The United States argues against Mr. Allen’s position
that he does not have any responsive documents, stating that it
already possesses “a limited number of documents, obtained from
Allen’s customers . . . which bore Allen’s signature or to which
were appended post-it notes bearing Allen’s handwriting, name, or
signature.”
(Doc. #34 at 3).
The United States asserts that
“Allen likely has many other similar documents, related to these
and other customers, which are responsive to these document
requests.”
Id.
In essence, the United States argues that Mr.
Allen has not made a good faith effort to produce documents in
response to the request.
Ordinarily, a party’s representation that responsive
documents no do not exist is sufficient absent credible evidence
that the representation is inaccurate.
See Brown v. Tellermate
Holdings, Ltd., No. 2:11-cv-1122, 2013 WL 1363738, at *6 (S.D.

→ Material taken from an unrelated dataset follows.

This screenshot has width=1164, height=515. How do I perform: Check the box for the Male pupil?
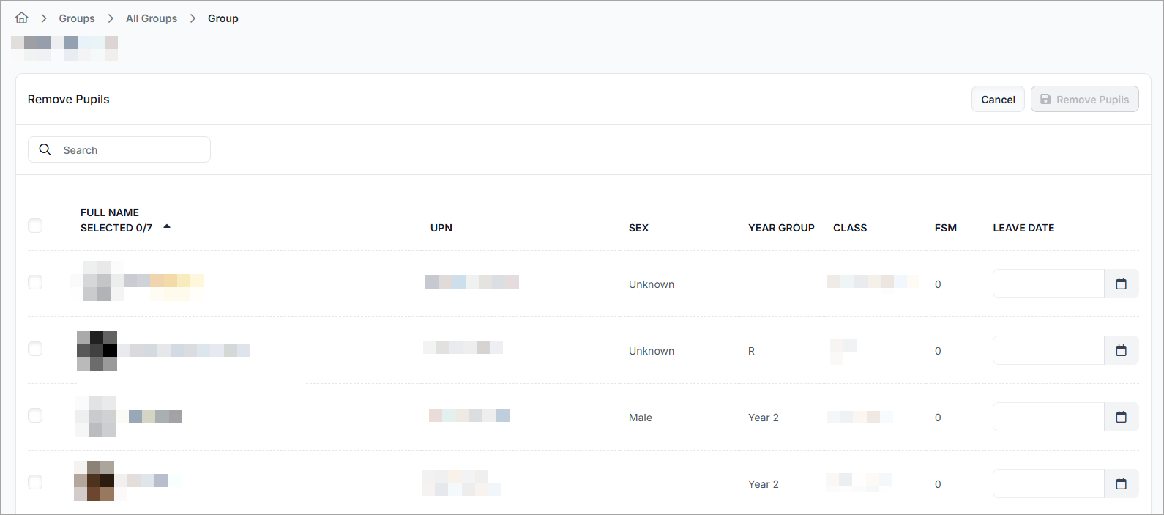pos(35,415)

Ohio Apr. 3, 2013)(citing Alexander v. F.B.I., 194 F.R.D. 299,
301 (D.D.C. 2000)).
Consequently, the United States has the
burden to demonstrate that such documents indeed exist and are
being improperly withheld.
See id.
Here, the United States has
not satisfied that burden.
The fact that Mr. Allen’s customers
may have documents responsive to the discovery requests is not
evidence that Mr. Allen maintained responsive documents.
Thus,
the Court will not award the United States sanctions based upon
Mr. Allen’s failure to produce documents in response to document
requests numbered 1 through 7.
Document requests 8 and 9, and Mr. Allen’s objections to
those requests, are as follows
8.
All documents identified in your response to the
interrogatories served upon you.
Objection: over burdensome.
9.
All documents which support the factual contentions
in your Answer to the Complaint.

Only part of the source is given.